What the task asks: Leaving out every picture, please repeat exactly the line that contains "You are a computer-use" and each line after it through the final line below.
*** Opening of Supplied material ***
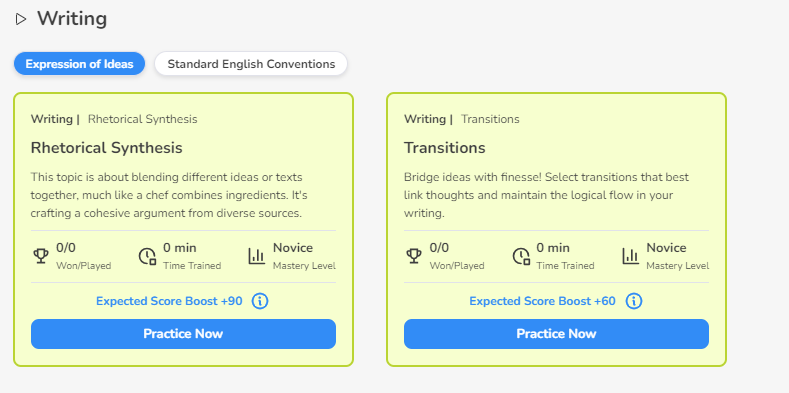789x393 pixels.
Task: Start Rhetorical Synthesis with Practice Now
Action: [x=183, y=334]
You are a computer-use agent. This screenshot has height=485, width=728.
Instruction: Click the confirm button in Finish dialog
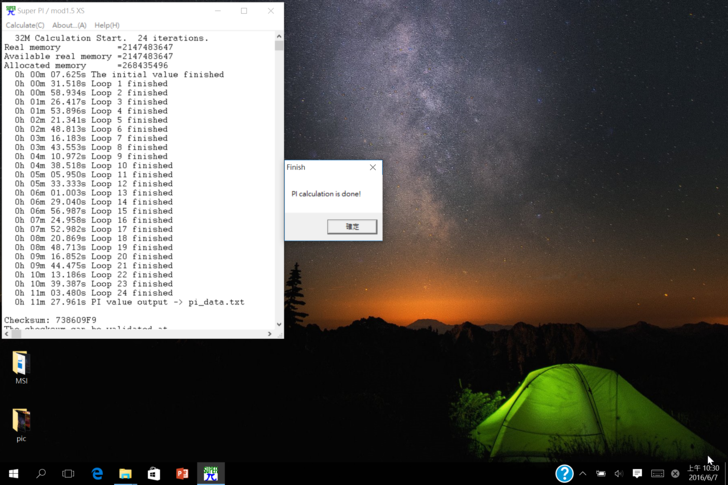pyautogui.click(x=352, y=227)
*** Close of Supplied material ***
Output of the exercise:
You are a computer-use agent. This screenshot has height=485, width=728.
Instruction: Click the confirm button in Finish dialog
pyautogui.click(x=352, y=227)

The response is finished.